Median sinirin bilek düzeyinde etkilendiği, bu
en sık tuzak nöropatisinde tedavi, erken evrede gece atelleri,
anti-inflamatuar ilaç kullanımı ve lokal
steroid injeksiyonu şeklindedir. Kişinin yaşam
kalitesini bozan şiddetli ağrıların olması, elektrofizyolojik değerlendirmede
akson kaybının gelişmekte olduğunun gösterilmesi ile cerrahi tedavi seçeneği
gündeme gelebilir.
Anterior İnterosseus
Nöropatisi
Median sinirin proksimal motor nöropatisidir. Tek başına lezyonları nadirdir ve ender
görülür. Doğrudan travma, Radius fraktürleri,
pronator teres kasında anormal gelişmiş fibröz bant, aşırı kas çalışması-zorlu egzersiz bilinen
nedenleridir. Önkol iç yüzünde ağrı ve ardından kas zaafı gelişir. Yalnızca
motor lifleri etkilediği için sübjektif ya da objektif duyu kusuru görülmez.
Kişi ilk iki parmağı ile bu parmaklara “O” harfi şeklini vererek
çimdikleme hareketini yapamaz (Şekil 3).

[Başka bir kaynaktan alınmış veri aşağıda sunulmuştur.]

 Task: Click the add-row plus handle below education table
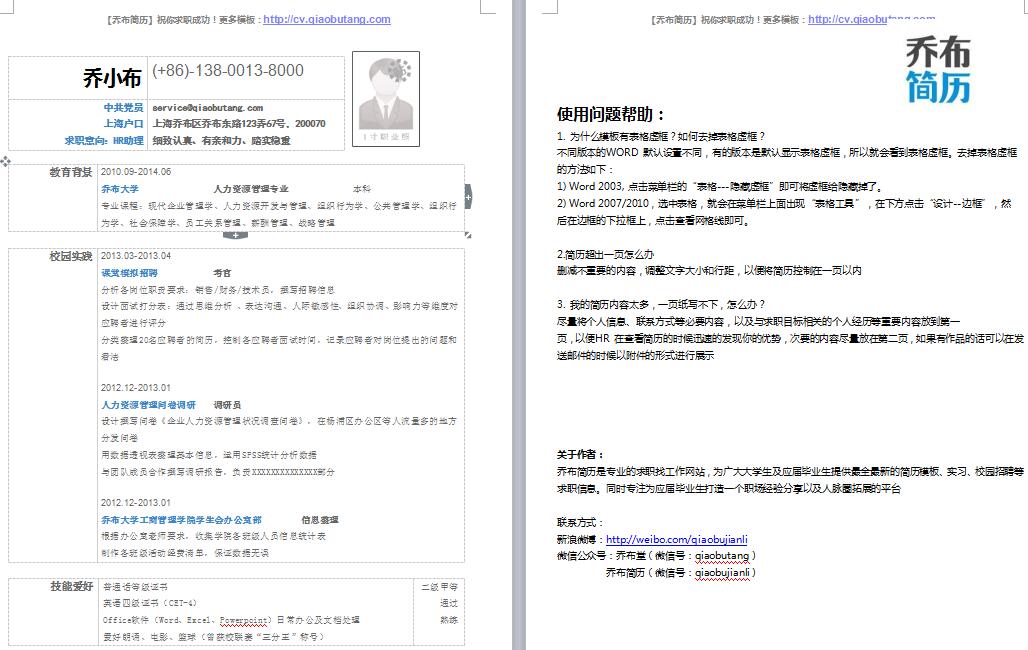(234, 236)
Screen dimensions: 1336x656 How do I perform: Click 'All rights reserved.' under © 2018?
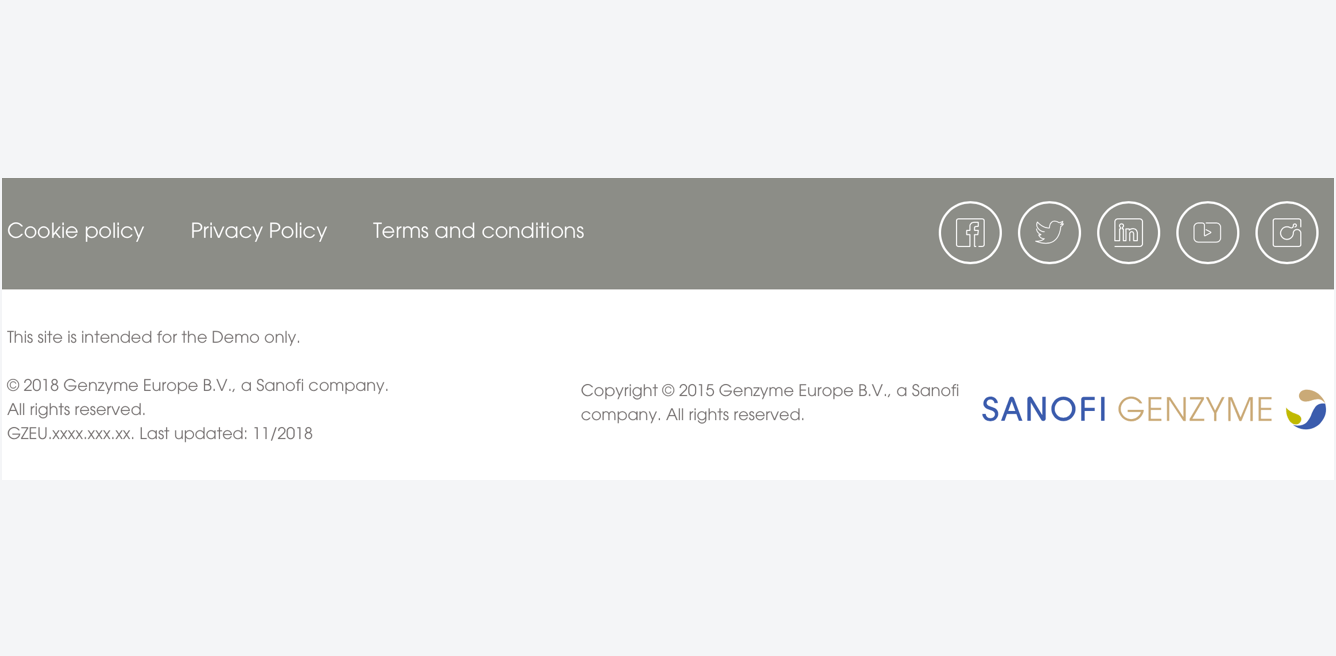coord(76,409)
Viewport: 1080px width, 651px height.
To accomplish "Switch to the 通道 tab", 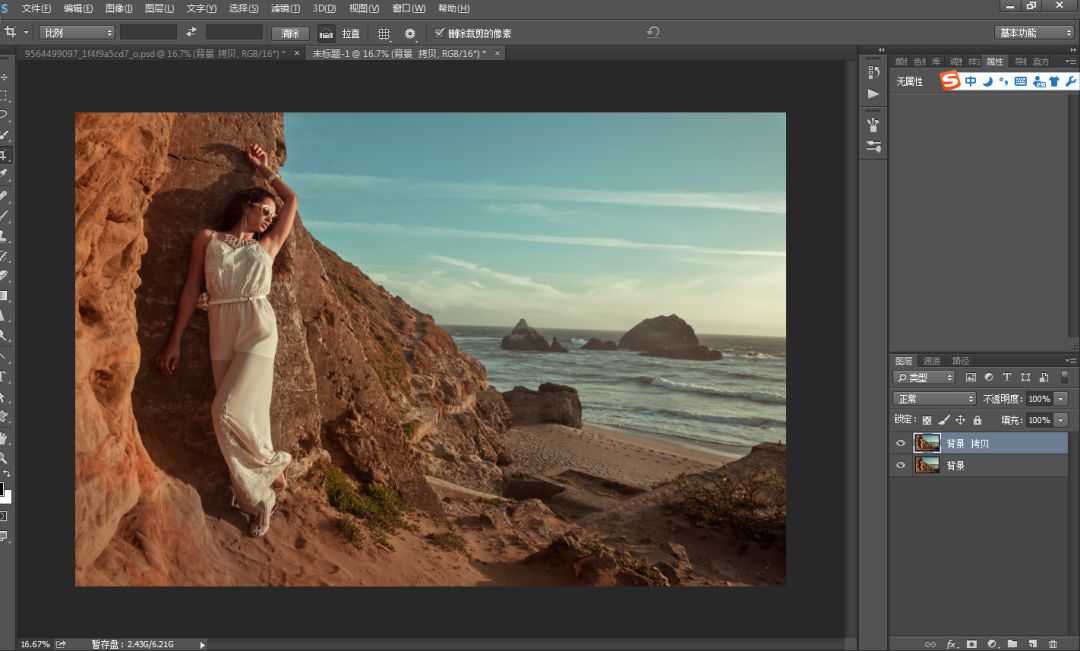I will click(931, 360).
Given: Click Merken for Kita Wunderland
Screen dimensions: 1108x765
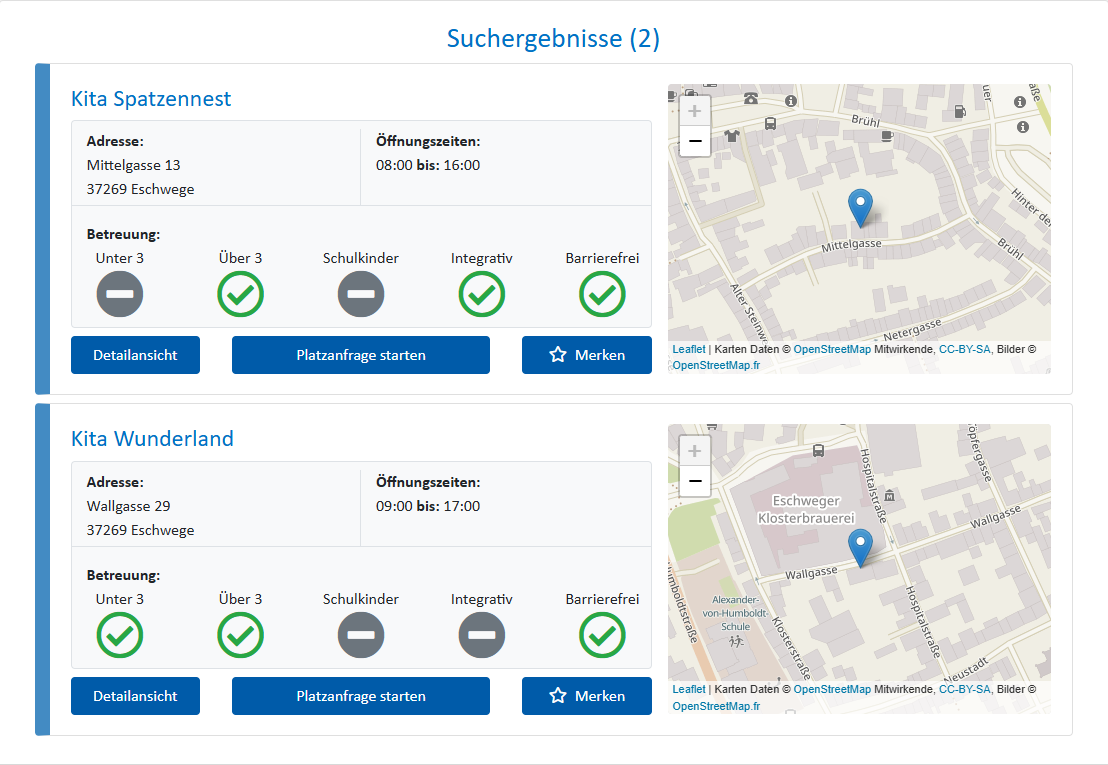Looking at the screenshot, I should point(587,695).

Tutulan kaslar; fleksor pollicis longus, ilk iki parmağa giden fleksor
digitorum profundus ve pronator quadratus’tur.
Şekil 3. Normal ve anterior interosseus sendromlu hastada görünüm. Şekil 3a. Normal kişi baş ve işaret parmaklarını “o” harfi
şeklinde birleştirebilir. Şekil 3b. Anterior interosseus sendromu olan hastadan
Şekil 3a’daki hareketi yapması istendiğinde baş ve işaret parmaklarını
birleştirme şekli.
Ulnar Sinir
Anatomi
Kol ve önkol medialinde
seyreden ulnar siniri oluşturan lifler C8-T1 kökleri ile brakial
peksus alt trunkus-medial kord segmentlerinden gelir. Medial kordun ana dalıdır.

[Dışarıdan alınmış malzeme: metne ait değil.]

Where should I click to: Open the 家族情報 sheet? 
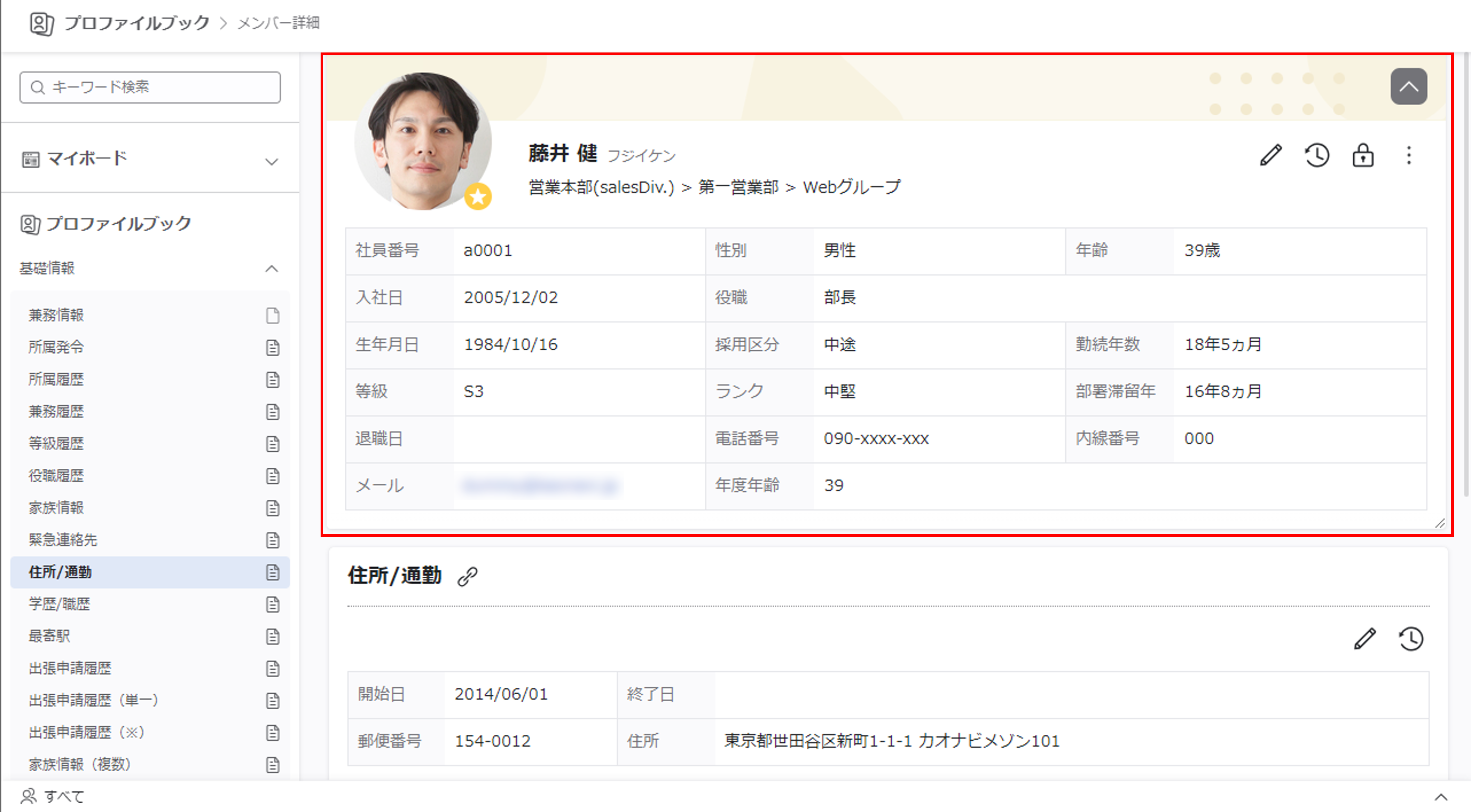point(56,508)
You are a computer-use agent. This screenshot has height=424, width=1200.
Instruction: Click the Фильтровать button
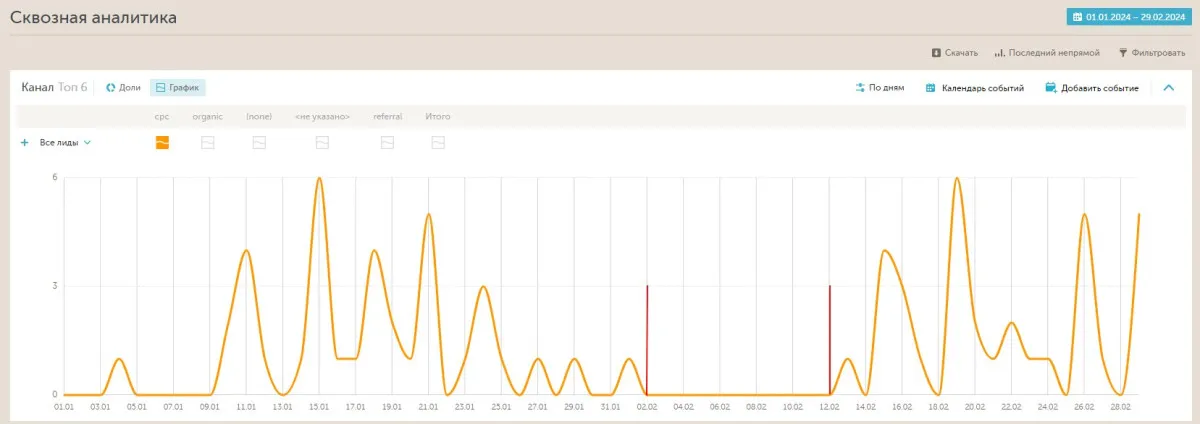coord(1151,52)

Dirseğe geldiğinde olekranon ile humerusun
medial epikondili
arkasındaki retroepikondiler oluğa girer. Daha sonra fleksor carpi ulnaris
kasının medial epikondil ve
olekranona tutunmasıyla oluşan aponevrotik
yayın altından geçer (humeroulnar kemer-Osborne ligamenti). Bu kemerin kalınlığı kişilere göre
değişkenlik gösterebilir. Ulnar sinir bu kemerin altından geçtikten sonra kübital tünelde seyrederek fleksor
carpi ulnaris kasını geçer.
Sinirin dirseğe kadar dallanması yoktur. Dirsekte, retroepikondiler
yarıktan sonra önkol medial yüzünde ilerler ve bilekte Guyon
kanalından geçerek eldeki dallarına ayrılır (Şekil 4). Motor
dalı, önkol fleksör kaslarının bir kısmı ile el parmaklarının abduktor ve adduktor kaslarını innerve
eder. Duysal innervasyonu avucun hipotenar bölgesi,
el sırtında sınırlı bir bölge ile son bir buçuk parmağın volar
ve dorsal yüzleridir.
Şekil 4a. Ulnar sinir. Taralı bölge deri duyu alanını
gösteriyor. FCU: fleksor carpi
ulnaris, FDP: fleksor digitorum profundus, DUC: dorsal ulnar kutanöz dal, PC: palmar
kutanöz dal, DM: derin motor dal, ST: terminal duysal dal.
Dirsekte Ulnar
Nöropati
Karpal tünel sendromundan
sonra üst ekstremitede en sık görülen tuzak nöropatisidir.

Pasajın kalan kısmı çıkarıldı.